- Dewanhat Location in West Bengal, India Dewanhat Dewanhat (India) Dewanhat Dewanhat (Asia)
- Coordinates: 26°14′37″N 89°29′11″E﻿ / ﻿26.2437°N 89.4863°E
- Country: India
- State: West Bengal
- District: Cooch Behar
- Elevation: 37 m (121 ft)

Population (2011)
- • Total: 7,460

Languages
- • Official: Bengali
- • Additional official: English
- Time zone: UTC+5:30 (IST)
- PIN: 736134
- Vehicle registration: WB
- Website: coochbehar.gov.in

= Dewanhat =

Dewanhat is a village in the Cooch Behar I CD block in the Cooch Behar Sadar subdivision of the Cooch Behar district of West Bengal, India.

==Geography==

===Area overview===
The map alongside shows the north-central part of the district. It has the highest level of urbanisation in an overwhelming rural district. 22.08% of the population of the Cooch Behar Sadar subdivision lives in the urban areas and 77.92% in the rural areas.
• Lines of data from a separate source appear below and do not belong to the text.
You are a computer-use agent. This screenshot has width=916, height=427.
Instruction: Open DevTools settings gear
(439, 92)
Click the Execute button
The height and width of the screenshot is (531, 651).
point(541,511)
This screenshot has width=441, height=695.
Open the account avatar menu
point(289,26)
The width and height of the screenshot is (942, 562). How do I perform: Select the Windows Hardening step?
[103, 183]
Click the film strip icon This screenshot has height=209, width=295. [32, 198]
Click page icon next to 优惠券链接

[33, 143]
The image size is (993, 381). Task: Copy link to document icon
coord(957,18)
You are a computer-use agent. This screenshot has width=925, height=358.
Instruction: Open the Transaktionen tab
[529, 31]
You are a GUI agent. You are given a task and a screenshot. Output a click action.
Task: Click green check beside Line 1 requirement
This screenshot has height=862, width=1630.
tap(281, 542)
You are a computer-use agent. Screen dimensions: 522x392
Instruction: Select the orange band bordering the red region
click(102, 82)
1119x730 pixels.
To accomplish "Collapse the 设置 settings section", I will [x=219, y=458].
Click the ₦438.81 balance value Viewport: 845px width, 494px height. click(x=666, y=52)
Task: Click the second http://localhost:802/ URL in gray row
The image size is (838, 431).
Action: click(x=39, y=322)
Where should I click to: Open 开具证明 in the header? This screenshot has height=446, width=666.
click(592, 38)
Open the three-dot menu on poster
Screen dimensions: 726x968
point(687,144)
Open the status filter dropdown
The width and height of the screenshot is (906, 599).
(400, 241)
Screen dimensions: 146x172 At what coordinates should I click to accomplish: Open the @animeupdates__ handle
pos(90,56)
The entire district forms the flat alluvial flood plains of mighty rivers.

Note: The map alongside presents some of the notable locations in the subdivision. All places marked in the map are linked in the larger full screen map.

==Demographics==
As per the 2011 Census of India, Dewanhatmoamari had a population of 7,460. There were 3,847 (52%) males and 3,613 (48%) females. There were 684 persons in the age range of 0 to 6 years. The total number of literate people in Dewanhatmoamari was 6,054 (89.34% of the population over 6 years).

==Transport==
There is a station named Dewanhat Railway Station on the broad gauge Alipurduar-Bamanhat branch line. The nearest airport, Cooch Behar Airport, is 13 km away.

==Education==
Dewanhat Mahavidyalaya was established in 2007. Affiliated with the Cooch Behar Panchanan Barma University, it offers honours courses in Sanskrit, history, philosophy and political science and a general course in arts.

==Healthcare==
Dewanhat Rural Hospital, with 30 beds at Dewanhat, is the major government medical facility in the Cooch Behar I CD block.